Spike: Explore storing component inputs in separate columns (aka field union)

Created on 12 May 2025, 2 days ago

Problem/Motivation

At present we store component inputs in a JSON blob.

This means we cannot efficiently query components as it is just a large JSON Blob. πŸ“Œ [PP-1] Evaluate storing XB field type's "deps_*" columns in separate table Active does allow us to at least identify which entities are using which plugins/components but it doesn't provide any path for updates. So for example if a block changes its settings, we have to loop over every revision and search for components and then update the whole blob.

Proposed resolution

Store the data normalized - in the same way that we currently do for field API fields in core. But instead of one table per field (prop) we would have one table per component version (set of fields)
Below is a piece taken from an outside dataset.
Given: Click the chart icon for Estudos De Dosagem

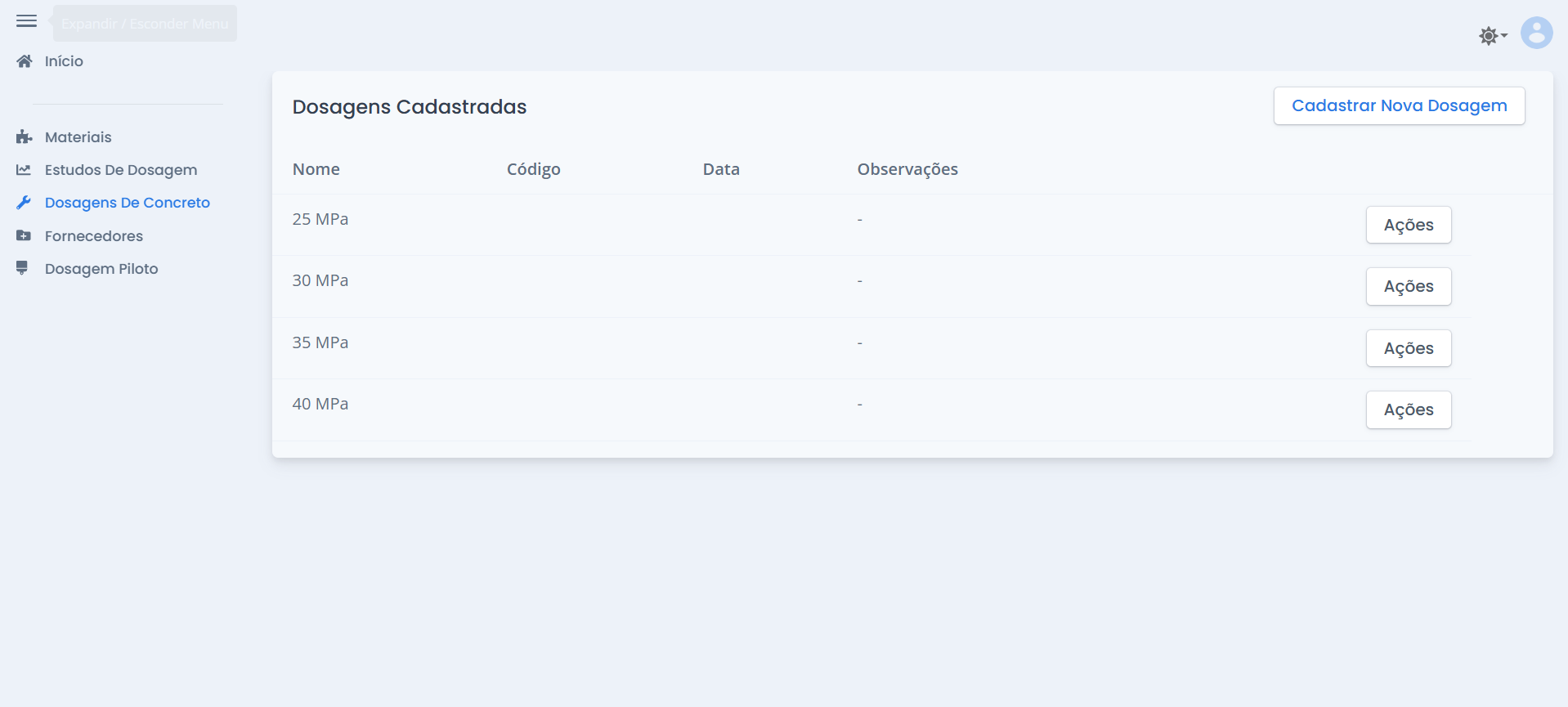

I had wondered whether we actually need two config entity types at all - i.e. could field union directly use a component config entity type instead of using its own, or could XB directly use field unions without an extra entity type in-between, but... no idea whether that would even be desirable even if it's possible.

- From #3477428-10: Refactor (or decide not to) the XB field type to be multi-valued, to de-jsonify the tree, and to reference the field_union type of the prop values β†’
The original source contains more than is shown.